> Instruction
Retype the portion of the passage about the goblin fox that opens with the words containing "The favorite shape" and closes with "certain magical effluvium.", keeping every word and punctuation mark the same.

The favorite shape assumed by the goblin fox for the purpose of deluding mankind is that of a beautiful woman; much less frequently the form of a young man is taken in order to deceive someone of the other sex. Innumerable are the stories told or written about the wiles of fox women. And a dangerous woman of that class whose art is to enslave men and strip them of all they possess is popularly named by a word of deadly insult—kitsune.

Many declare that the fox never really assumes human shape, but that he only deceives people into the belief that he does so by a sort of magnetic power, or by spreading about them a certain magical effluvium.

> Source material
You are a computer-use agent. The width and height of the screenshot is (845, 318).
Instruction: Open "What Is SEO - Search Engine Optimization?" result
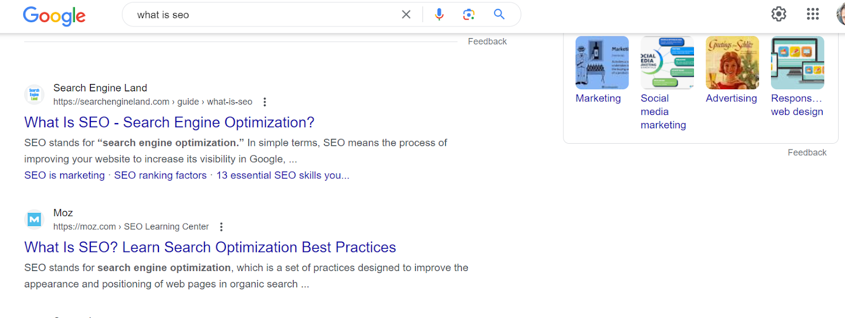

> Correct answer
The favorite shape assumed by the goblin fox for the purpose of deluding mankind is that of a beautiful woman; much less frequently the form of a young man is taken in order to deceive someone of the other sex. Innumerable are the stories told or written about the wiles of fox women. And a dangerous woman of that class whose art is to enslave men and strip them of all they possess is popularly named by a word of deadly insult—kitsune.

Many declare that the fox never really assumes human shape, but that he only deceives people into the belief that he does so by a sort of magnetic power, or by spreading about them a certain magical effluvium.